Core Models
Verse
A key design feature of D-Codex is that it is base on the smallest textual unit appropriate for the manuscript type.
This abstract class is called a Verse
. Each Verse
object ought only occur once per manuscript.
For each possible verse, there must be an instance of a child-class of Verse saved in the database.
Sub-classes of Verse
are required to complete a method to return a reference string for each verse, such as ‘Matthew 1:1’
(with an option for an abbreviated form, e.g. ‘Mt 1:1’).

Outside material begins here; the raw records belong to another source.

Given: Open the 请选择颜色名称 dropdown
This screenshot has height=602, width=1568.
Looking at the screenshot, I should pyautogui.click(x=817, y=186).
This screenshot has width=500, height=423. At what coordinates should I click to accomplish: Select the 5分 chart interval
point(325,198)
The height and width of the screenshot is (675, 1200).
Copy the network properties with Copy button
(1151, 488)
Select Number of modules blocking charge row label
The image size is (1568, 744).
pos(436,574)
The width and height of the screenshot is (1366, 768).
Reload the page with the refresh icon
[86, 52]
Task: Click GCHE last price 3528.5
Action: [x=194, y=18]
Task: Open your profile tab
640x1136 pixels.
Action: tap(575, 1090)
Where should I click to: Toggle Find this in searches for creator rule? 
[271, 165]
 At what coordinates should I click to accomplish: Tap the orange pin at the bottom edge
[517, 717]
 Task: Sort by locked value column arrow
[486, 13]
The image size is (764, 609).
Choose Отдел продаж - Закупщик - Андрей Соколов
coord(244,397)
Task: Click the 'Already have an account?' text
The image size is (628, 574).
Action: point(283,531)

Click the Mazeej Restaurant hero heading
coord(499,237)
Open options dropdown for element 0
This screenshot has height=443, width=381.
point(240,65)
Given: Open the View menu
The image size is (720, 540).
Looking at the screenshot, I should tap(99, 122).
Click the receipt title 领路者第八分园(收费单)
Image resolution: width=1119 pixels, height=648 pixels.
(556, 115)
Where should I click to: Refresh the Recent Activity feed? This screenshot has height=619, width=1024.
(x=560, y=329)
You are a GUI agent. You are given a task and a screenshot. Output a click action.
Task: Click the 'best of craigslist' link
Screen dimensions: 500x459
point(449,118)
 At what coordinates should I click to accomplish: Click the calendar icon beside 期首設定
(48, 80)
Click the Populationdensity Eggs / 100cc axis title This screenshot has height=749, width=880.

There also needs to be a method to have a unique string to be used in a URL.
The default implementation of this is simply the reference string with white space removed.
This string must uniquely match with only that instance of Verse in the child-class.
Furthermore, a class method must be defined which is able to locate any verse from a string.
Another similar method is required to locate a Verse
instance from a Python dictionary.
The keys for the dictionary are determined by the child class.
As a minimum this method must be able to interpret the unique reference string (with any abbreviation option if appropriate).
This function is used to find verses embedded in a URL.
Care needs to be taken when defining a sub-class of Verse
that the uniqueness property is respected.
This property means that D-Codex is not a suitable software package for all texts, but only those with a standard versification system.
Manuscript
The abstract class that brings together all the elements in a document is called the Manuscript
class.
In the base Manuscript class, a descriptive name can be set (e.g. ‘Codex Sinaiticus Arabicus’) and a siglum (e.g. ‘CSA’).
The siglum is used in the URLs for webpages to do with the manuscript and must be unique.
A child class needs to specify a method to return the appropriate Verse
class and also the Transcription
class.
The Manuscript
class is responsible for navigation in the manuscript.
This involves needing to be able to take any verse and find the next or previous verse.
It also needs to implement a method to find distance between the start of one verse and the start of another.
Helper functions are implemented in the base class to do many common tasks at the manuscript level (such as to create a list of all transcriptions).
Transcription and Markup
The Transcription
class stores the text of a transcribed verse and associates it with the manuscript and verse instances.
It can also have a reference to a Markup
object. The Markup
class is responsible for four tasks:
Providing a widget text box for transcribing the text of the verse in the user interface.
Regularising the transcription text for string comparison.
Displaying the text cleanly in HTML.
Converting to TEI XML markup.
A default markup object can be assigned to a manuscript and specific markup objects can be assigned to individual verses. Though ideally, one would wish for a consistent markup scheme for any particular manuscript, there are situations where multiple markup schemes could be operating.
Location
The Location
class joins a manuscript and verse object and associates them with the pixel coordinates on a
facsimile image which corresponds to the beginning of the verse. DCodex stores these values as a
proportion of the width or height of the image and so the values are between 0 and 1.
For left-to-right languages, this means to the top-left of the first character in the verse, and for right-to-left languages such as Arabic,
his means the top-right of the first character.
Not all the locations of each verse need to be transcribed. Once the location of at least two verses is transcribed, D-Codex can estimate the location of any other verse. To do this, we refer to two quantities: the textual mass between two verses and the spatial distance between the locations of the two verses.
Family and Affiliation
One challenge with working with complex manuscript traditions is the presence of block-mixture.
D-Codex has a powerful and extensible means of defining the relationship between the texts of manuscripts at certain points.
Manuscripts can be grouped in an instance of a Family
class. Each Family
object must be given a string as a name.
Manuscripts can be members of the Family
group by means of an instance of an Affiliation
class.
The abstract AffiliationBase
object combines a list of families as well as a list of manuscripts.
Each subclass of AffiliationBase
must provide a method defining whether or not the affiliation is active at any particular verse.
If the affiliation is active then all the manuscripts in that affiliation are regarded as members of the list of associated families at any particular verse.
The most basic subclass of AffiliationBase
is AffiliationAll
which simply states that the affiliation is active for all verses.
All manuscripts in this affiliation will be always associated with all families listed in it.
Another subclass of AffiliationBase is AffiliationVerses
to which the user can give a list of verses at which the affiliation is active and elsewhere it is not.
A similar subclass is AffiliationRange` where the user can give a starting verse and an ending verse and the affiliation is active within this range (inclusively).
Not every affiliation object needs to have manuscripts listed in it, meaning that the affiliation object would just be applying to the families associated with it.